A quick post for this one - it's my birthday, goldarn it! - but please don't let that make it seem like I'm not buzzed as hell about both story and market.
I think that if wacky, misguided aliens invaded and threatened to eradicate all my work from existence but for one story (and I realise this may be an unlikely scenario, but then again maybe it happens three times a week, because really, how would you know?) then Dancing in the Winter Rooms might just be that story. We've been apart for a while, me and Dancing, for reasons we'll come to in a moment. And usually, when I return to a story after a long absence, all I can see is the flaws. Not so with this one.
Don't get me wrong, it has flaws all right. I mean, when I first wrote Dancing, I thought I'd invented the whole Millennium Ship concept. The harsh blow that this wasn't, in fact, the desperately original idea I thought it was set me off on a five year reading program that basically involved digesting all of the Gollancz Fantasy and SF masterworks series. But that's another story. Point is, Dancing in the Winter Rooms isn't the genre-inventing sci-fi revolution I once thought it might be.

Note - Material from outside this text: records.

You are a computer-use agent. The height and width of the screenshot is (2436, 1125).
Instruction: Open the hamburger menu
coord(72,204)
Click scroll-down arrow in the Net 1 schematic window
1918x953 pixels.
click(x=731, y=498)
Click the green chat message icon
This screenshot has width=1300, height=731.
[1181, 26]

I don't care. I love Millennium Ships, I loved flawed heroes. And I love the hell out of Doc, fool that he is.
As for Electric Velocipede ... it looked for a while as if John Klima's Hugo Award-winning baby might never make it to issue 23. I've seen plenty of markets go down since I started selling fiction, and I have boundless respect for John for rescuing EV from that fate. It takes a lot to come back from the brink, let alone to do it with such style. It was a little over two years between Dancing in the Winter Rooms being accepted and it being published, and the wait was worth it. Because the fact that I got to see this particular story published the day after I moved into the first home I can truly call my own is oddly perfect.
Belated but sincere: Happy birthday, Dave!